WEDNESDAY, JANUARY 17, 2018 – 7-10 PM



Mario Luna Romero and Myrna Dolores, members of the Indigenous Government Council, will be at the Omni Commons.

Mario Luna Romero

Mario Luna Romero is a Yaqui activist from the state of Sonora, Mexico. He organized Yaqui communities to protect the Yaqui River from a development project. The Yaqui River is the Yaqui’s place of Creation and an important place for protecting the survival of the Deer Dance. The Yaqui River is the backbone of their culture. He was imprisoned for his activism and, when released, went to the UN and made visible the need for Indigenous Rights in Mexico. He has been the delegate for Vícam to the National Indigenous Congress (Congreso Nacional Indígena, CNI) since 2007, a council member on the Indigenous Government Council (Consejo Indígena de Gobierno, CIG) and the Coordinator of the CNI-CIG’s International Affairs Commission. He will speak about the struggles they are facing in Mexico.


Bio for Myrna Dolores: Yoreme of Sonora

I was born in Benito Juárez on April 7, 1976. I have lived most my life in Buaysiacobe, Etchojoa. Both places are in the State of Sonora, in the Mayo indigenous region.

For twenty years, I have been a distance-learning teacher of basic education for high school students, and four years ago I came to work in my village Buaysiacobe, where I am a teacher. I was also chosen as a candidate for commissioner, which was ultimately taken from me, but that allowed me to meet people and provide them with social support through a group called “Women in Movement.”

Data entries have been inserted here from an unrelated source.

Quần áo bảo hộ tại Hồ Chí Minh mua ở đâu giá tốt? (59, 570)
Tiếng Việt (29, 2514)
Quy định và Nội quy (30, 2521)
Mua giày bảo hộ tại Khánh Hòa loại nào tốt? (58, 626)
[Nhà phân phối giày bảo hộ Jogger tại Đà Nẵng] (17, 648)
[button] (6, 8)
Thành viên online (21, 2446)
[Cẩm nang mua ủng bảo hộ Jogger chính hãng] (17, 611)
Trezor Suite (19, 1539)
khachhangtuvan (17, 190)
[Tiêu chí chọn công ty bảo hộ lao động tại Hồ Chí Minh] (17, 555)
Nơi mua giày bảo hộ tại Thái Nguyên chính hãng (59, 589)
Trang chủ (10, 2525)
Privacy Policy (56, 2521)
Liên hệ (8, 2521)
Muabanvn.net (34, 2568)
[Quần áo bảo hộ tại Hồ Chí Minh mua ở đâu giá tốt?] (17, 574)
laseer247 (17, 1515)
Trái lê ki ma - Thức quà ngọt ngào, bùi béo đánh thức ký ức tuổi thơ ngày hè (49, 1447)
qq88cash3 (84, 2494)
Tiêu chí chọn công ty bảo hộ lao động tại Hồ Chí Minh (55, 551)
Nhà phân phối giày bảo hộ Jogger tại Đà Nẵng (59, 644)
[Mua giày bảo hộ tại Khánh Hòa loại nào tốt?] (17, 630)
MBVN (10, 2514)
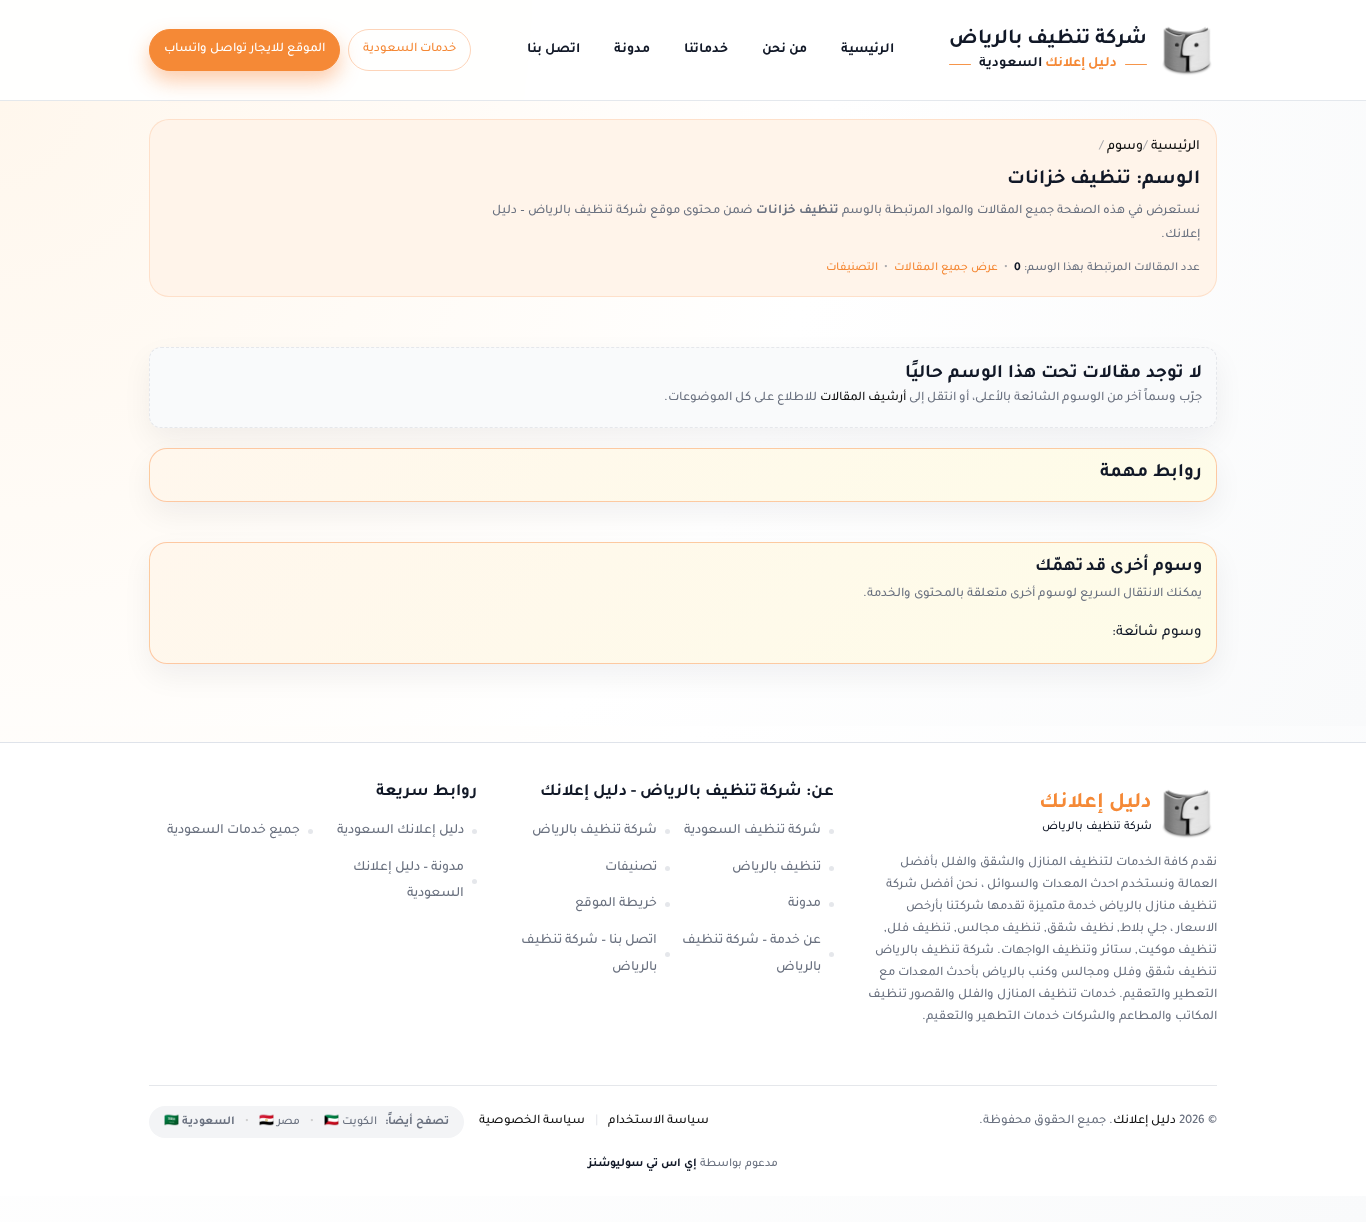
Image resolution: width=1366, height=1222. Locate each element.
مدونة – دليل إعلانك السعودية (408, 881)
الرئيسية (867, 50)
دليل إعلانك (1144, 1121)
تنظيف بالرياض (776, 868)
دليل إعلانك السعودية (400, 831)
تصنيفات (631, 868)
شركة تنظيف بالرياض (594, 831)
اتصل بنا (553, 50)
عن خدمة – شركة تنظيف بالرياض (751, 954)
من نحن (784, 50)
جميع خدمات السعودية (233, 831)
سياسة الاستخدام (658, 1121)
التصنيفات (852, 268)
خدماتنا (706, 50)
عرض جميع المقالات (946, 268)
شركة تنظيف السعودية (752, 831)
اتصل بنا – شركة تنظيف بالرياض (589, 954)
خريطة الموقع (616, 904)
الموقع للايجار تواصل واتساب (244, 49)
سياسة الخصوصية (532, 1121)
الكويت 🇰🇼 (350, 1122)
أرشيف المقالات (861, 398)
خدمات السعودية (409, 49)
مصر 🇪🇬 (279, 1122)
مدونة (632, 50)
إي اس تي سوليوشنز (642, 1164)
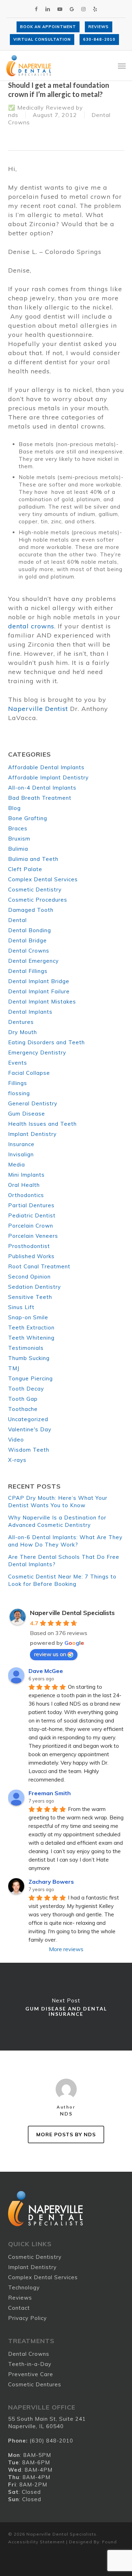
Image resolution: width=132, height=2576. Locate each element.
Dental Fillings (28, 971)
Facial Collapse (29, 1073)
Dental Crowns (28, 950)
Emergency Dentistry (37, 1052)
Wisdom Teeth (28, 1449)
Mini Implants (26, 1174)
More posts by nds (66, 2134)
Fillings (17, 1083)
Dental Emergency (33, 960)
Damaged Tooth (31, 910)
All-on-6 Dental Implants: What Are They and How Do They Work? (65, 1541)
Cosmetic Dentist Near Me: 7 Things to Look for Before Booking (62, 1580)
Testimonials (26, 1348)
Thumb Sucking (29, 1358)
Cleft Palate (25, 869)
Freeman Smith (50, 1793)
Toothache (23, 1409)
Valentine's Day (29, 1429)
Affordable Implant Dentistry (48, 777)
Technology (24, 2287)
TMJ (13, 1368)
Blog (14, 808)
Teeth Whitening (31, 1337)
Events (17, 1062)
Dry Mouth (22, 1032)
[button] (122, 65)
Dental (17, 920)
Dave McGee (46, 1670)
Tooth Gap (23, 1398)
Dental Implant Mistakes (42, 1001)
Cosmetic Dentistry (35, 889)
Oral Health (24, 1185)
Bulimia (18, 848)
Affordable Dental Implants (46, 767)
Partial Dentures (31, 1205)
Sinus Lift (21, 1307)
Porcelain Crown (30, 1225)
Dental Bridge (27, 940)
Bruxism (19, 838)
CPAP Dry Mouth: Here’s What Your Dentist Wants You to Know (57, 1502)
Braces (17, 828)
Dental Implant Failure (39, 991)
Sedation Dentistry (34, 1286)
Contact (19, 2307)
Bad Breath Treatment (39, 798)
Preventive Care (30, 2374)
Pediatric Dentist (32, 1215)
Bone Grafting (27, 818)
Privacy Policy (27, 2318)
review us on (50, 1654)
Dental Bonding (29, 930)
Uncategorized (28, 1419)
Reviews (20, 2297)
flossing (19, 1093)
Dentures (21, 1022)
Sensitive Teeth (30, 1297)
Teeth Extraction (31, 1327)
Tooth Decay (26, 1388)
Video (16, 1439)
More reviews (66, 1949)
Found (109, 2541)
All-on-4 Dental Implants (42, 787)
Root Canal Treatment (39, 1266)
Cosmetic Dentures (34, 2384)
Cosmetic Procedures (37, 899)
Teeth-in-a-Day (29, 2364)
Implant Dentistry (32, 1134)
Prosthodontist (29, 1246)
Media (16, 1164)
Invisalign (21, 1154)
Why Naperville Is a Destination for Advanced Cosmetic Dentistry (57, 1521)
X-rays (17, 1460)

In 2015, I was notified I would need to undergo an evaluation under the new educational reforms, which I have resisted ever since. This led me to reaffirm my conviction of struggle. I had previously collaborated with the National Indigenous Congress (CNI), indirectly through its delegates, mainly in defense of territory. This was in addition to my being politically left, without belonging to political parties.

On April 30, 2016, the town of Cohuirimpo, one of the eight Mayo towns of Sonora, named me a CNI councilor, and that helped me embrace the struggle for territory that the people have been sustaining for some decades. My people, as well as others from the region, have fought alongside the CNI since its formation in a discontinuous and isolated manner with a few delegates, without realizing major achievements other than to transmit their ideals among a few.

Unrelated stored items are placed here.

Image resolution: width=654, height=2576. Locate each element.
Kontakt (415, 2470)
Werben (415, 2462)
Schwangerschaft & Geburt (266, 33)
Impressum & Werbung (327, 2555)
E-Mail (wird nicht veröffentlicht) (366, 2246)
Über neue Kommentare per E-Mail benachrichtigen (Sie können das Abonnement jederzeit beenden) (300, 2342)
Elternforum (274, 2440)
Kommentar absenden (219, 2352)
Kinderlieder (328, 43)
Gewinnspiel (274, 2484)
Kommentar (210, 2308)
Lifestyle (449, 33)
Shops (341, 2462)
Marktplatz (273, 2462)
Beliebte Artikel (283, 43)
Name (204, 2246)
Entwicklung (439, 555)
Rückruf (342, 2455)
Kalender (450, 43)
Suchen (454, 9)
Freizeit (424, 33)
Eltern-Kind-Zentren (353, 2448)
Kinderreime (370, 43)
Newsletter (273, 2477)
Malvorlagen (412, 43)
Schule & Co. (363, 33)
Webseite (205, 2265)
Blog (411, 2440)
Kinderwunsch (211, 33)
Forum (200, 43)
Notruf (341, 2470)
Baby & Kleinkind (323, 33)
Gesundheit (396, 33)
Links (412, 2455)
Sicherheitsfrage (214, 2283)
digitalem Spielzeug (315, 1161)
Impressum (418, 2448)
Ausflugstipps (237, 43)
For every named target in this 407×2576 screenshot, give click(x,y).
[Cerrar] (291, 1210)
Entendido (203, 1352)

I am part of the CNI because I am a of the left, because I am a woman, because I am a minority in struggle, because I am Yoreme (indigenous Mayo), and because the fight

of the CNI is for the only thing that is worth fighting for: life and continued existence of the indigenous peoples of Mexico.

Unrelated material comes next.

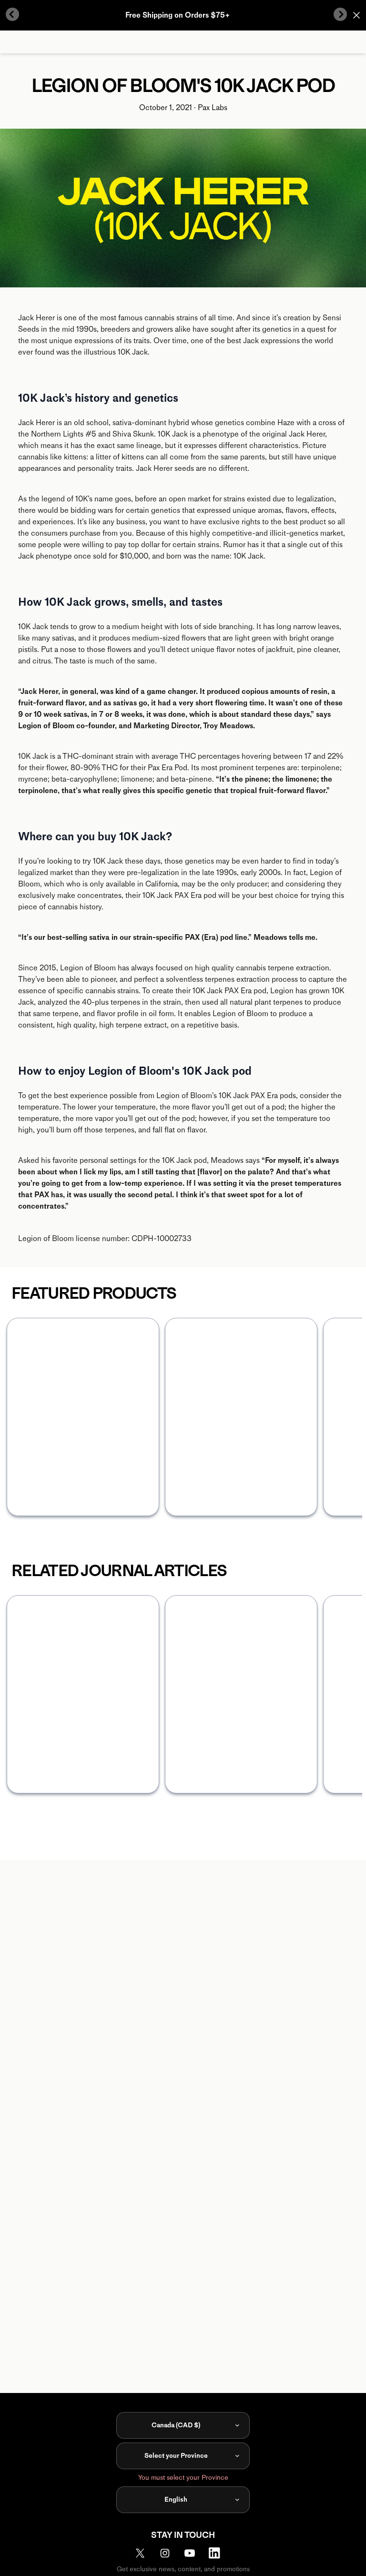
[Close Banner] (356, 15)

Regarding the goal for the US tour, I would love to be able to tell the world that women are the immediate victims of a system in crisis—one that oppresses those who represent families and these in turn also tend to oppress their constituencies. That women should strive to get to know each other and confront potentialities using that which traditionally does not correspond to us: the struggle for territory. As it is the earth that is the closest to us, and what distinguishes us is the ability to be Mothers: bearers of life.